While Arizona has historically been considered a stronghold for the Republican Party,Biden is projected to win, leading Trump by a 2% margin.
It undoubtedly took a lot of courage for Vance to share his opinions and let them be shown on a national level. Vance also shared the response he received from people around him after the ad aired, and although there were some negative reactions, the reaction has been mostly positive.
“There has been a small population of negative feedback, but I knew it would come with that because of the stance that I took and the amount of division that politics can cause,” Vance said. “But overall, the reaction from my teammates, family, friends, has been a really great reception. It’s been powerful and reassuring to me that a lot of people are with me and support me. It touched a great number of people, and it was awesome to be a voice for not only myself, but for other people.”
Vance also explained how important he thinks it is for young people in the country to do their part and participate in this election by exercising their right to vote.
“It’s hard to find a word for how important it is,” Vance said. “In politics, a lot of times with our generation becoming a big piece of the voting population, it is up to us to gain the things and policies that we prioritize. I feel like, at the end of the day, voting is super important because for the people in minority groups, women, People of Color, they marched and protested just for us to have the right to vote. So, I believe that it is our duty and responsibility to honor them by voting.”
Vance is not the only member of NAU Athletics who is doing their part to get information out about the election. The NAU women’s basketball teamreleased a video via Twitter raising awareness about the voter registration deadline for Arizona residents.
Women’s basketball head coach Loree Payne has been a driving force through talking to her players about the social and political landscape. She shared how she feels a responsibility to not only show her players how to be good basketball players, but to show them how to be good leaders as well.
“Teaching leadership is more important than basketball,” Payne said. “Athletics is a huge part of what we’re doing, but at the end of the day, basketball, sports, only last for so long, as far as being an athlete goes. So, it’s important to give them a platform and allow them to use that platform to be an agent for change.”

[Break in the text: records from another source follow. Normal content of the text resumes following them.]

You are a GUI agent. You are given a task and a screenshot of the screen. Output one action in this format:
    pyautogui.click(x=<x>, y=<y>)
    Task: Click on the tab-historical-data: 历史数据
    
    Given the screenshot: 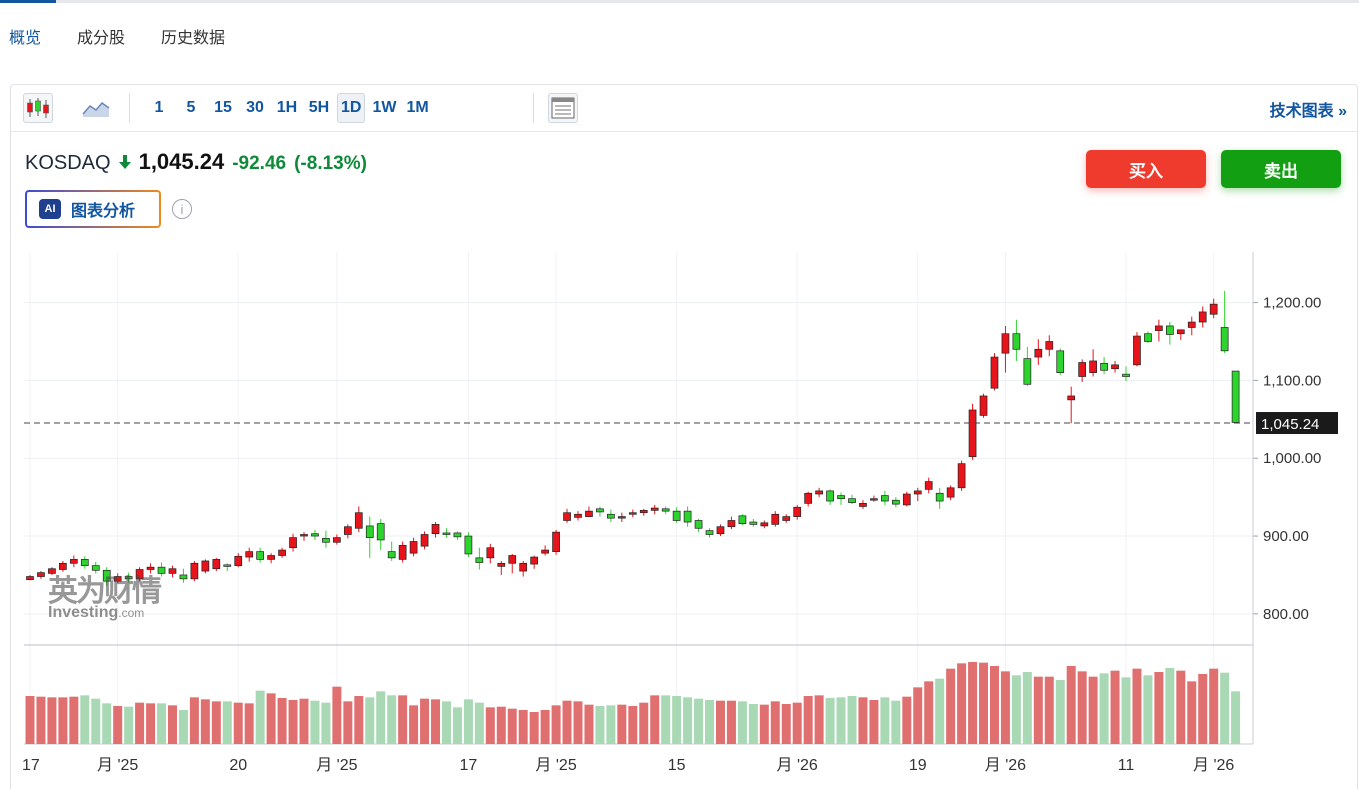 What is the action you would take?
    pyautogui.click(x=194, y=38)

Senior forward Khiarica Rasheed talked about how the idea for spreading the word on voting came about with the team.
“It’s just going along with the time and how important voting is,” Rasheed said. “We were already talking about things like social justice, and I think voting is a part of that. It was really a team effort, and the vibes of the times showed us that we should do this.”
Athletes who have raised awareness for things like social justice and voting have come under attack over recent years, whether it’s political commentators telling athletes to “shut up and dribble,” or Trump criticizing the NBA for taking a stand after the death of George Floyd.
Vance was open and honest about his thoughts on athletes discussing issues and politics in the U.S. He talked about how athletes are U.S. citizens first, and sports stars second.
“It’s really unfortunate that people have that opinion, because it shows a mindset that they want to marginalize a population, and oftentimes that population is majority African American,” Vance said. “To me, if you are wanting to mute the voices of those people, I think it shows a fear of the power an athlete has and the influence they have. I just don’t know what unqualifies an athlete from speaking out and bringing certain issues to the table.”
With the election underway, NAU athletes like Vance and Rasheed are ready to stand up and fight for what they believe is right. Whether Trump stays in the White House, or Biden moves in, it is undeniable that these athletes refuse to sit silently on the bench, and will fight to stay in the game.